Les relations entre Alger et Paris compliquent les négociations

Gérard Guibilato, économiste et ancien cadre dirigeant d’une grande école, membre et administrateur du Cercle algérianiste national, affirme que cette condamnation n’a rien d’étonnant. En effet, selon lui, condamner Boualem Sansal à dix ans de prison ferme revenait à le condamner à mort, compte tenu de son âge. De plus, une peine aussi lourde aurait provoqué une mobilisation encore plus forte, aussi bien en France qu’à l’étranger. D’autre part, le libérer purement et simplement aurait été reconnaitre que l’embastiller depuis le mois de novembre n’avait pas de sens.

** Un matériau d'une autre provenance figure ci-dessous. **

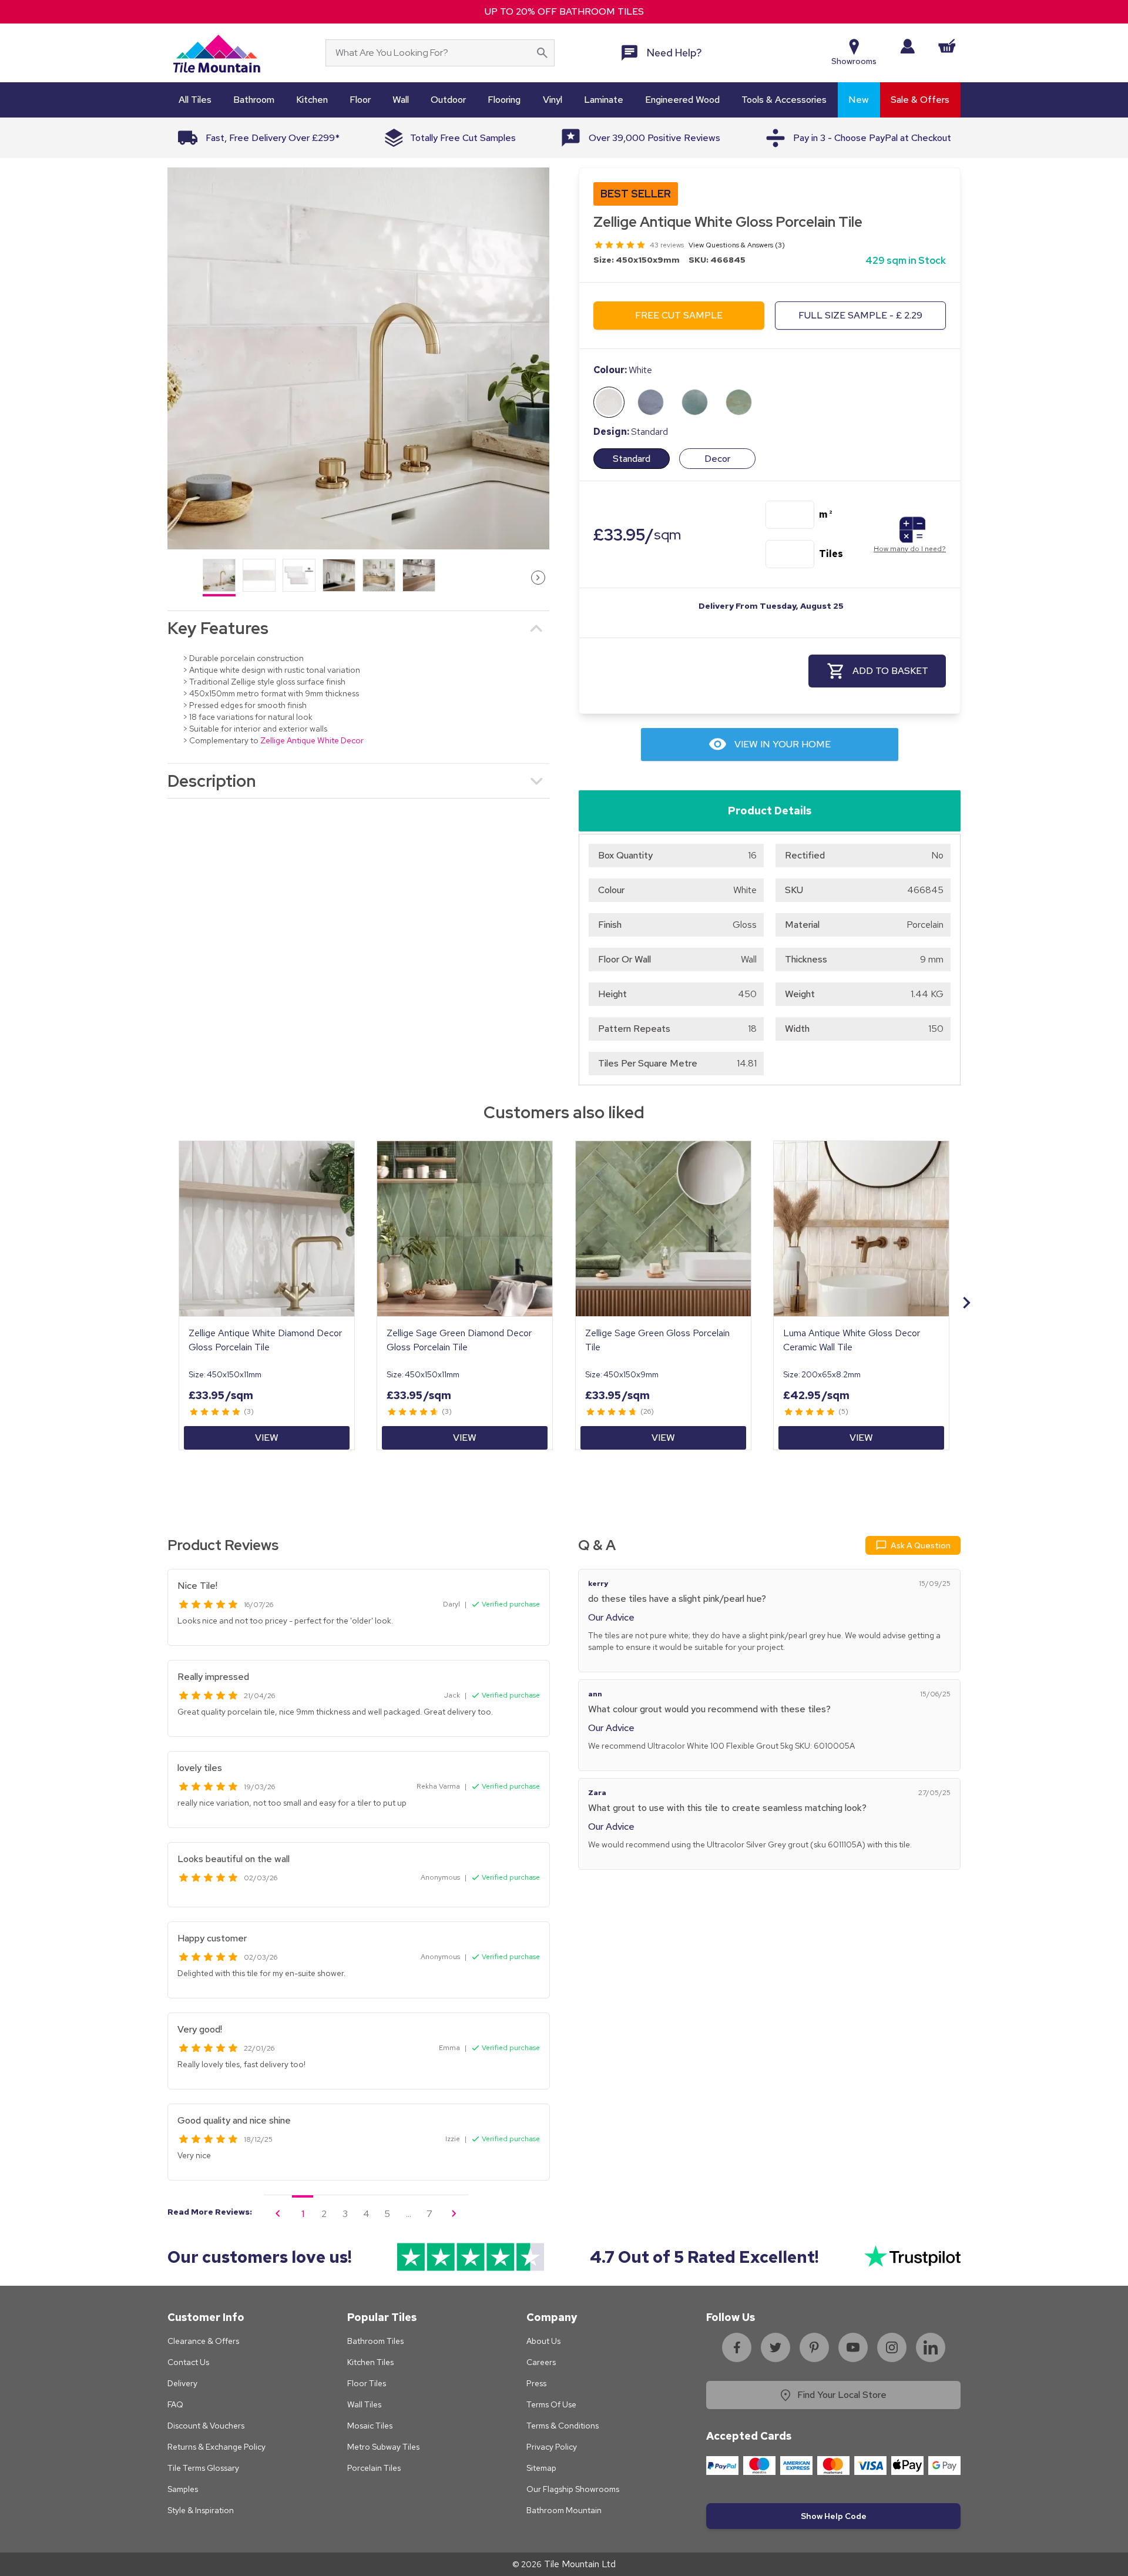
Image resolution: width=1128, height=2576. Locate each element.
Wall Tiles (364, 2404)
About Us (543, 2341)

Cette condamnation intervient au cœur d’une crise diplomatique entre la France et l’Algérie, ce qui rend les négociations pour la libération bien délicates. La France semble ne pas oser hausser le ton, face à l’Algérie. Dans cette dynamique, Emmanuel Macron avait demandé au gouvernement algérien la libération prompte de l’écrivain, tout en indiquant avoir confiance dans la « clairvoyance » d’Abdelmadjid Tebboune « pour savoir que tout ça [les accusations à l’égard de Boualem Sansal ] n’est pas sérieux ». Cette confiance s’est soldée par une condamnation ferme à l’égard d’un homme âgé de 80 ans et atteint d’un cancer.

Suzy Simon-Nicaise, la présidente du Cercle algérianiste national, confiait, il y a quelques jours, à BV : « Pour moi, si la diplomatie française s’était activée, on aurait vu des signes. Je suis intimement persuadée qu’on fait le minimum. » Gérard Guibilato, de son côté, ajoute : « La France ne sait pas trop quelle carte il convient de jouer : la carte de la force ou celle de la diplomatie. On voit bien que jusqu’à présent, cette carte de la diplomatie n’a pas fonctionné, puisqu’elle aboutit à un verdict qui est totalement inique, pour des raisons humanitaires et de fond. » Il est difficile de savoir ce que fait la diplomatie française, qui est secrète sur ces sujets de négociations. « On ne sait pas si elle s’est déployée comme elle aurait dû » déclare-t-il. Les relations entre Paris et Alger rendent ce coup de force dangereux. Cependant Gérard Guibilato affirme que si la diplomatie ne fonctionne pas, « il faut assumer le bras de fer ».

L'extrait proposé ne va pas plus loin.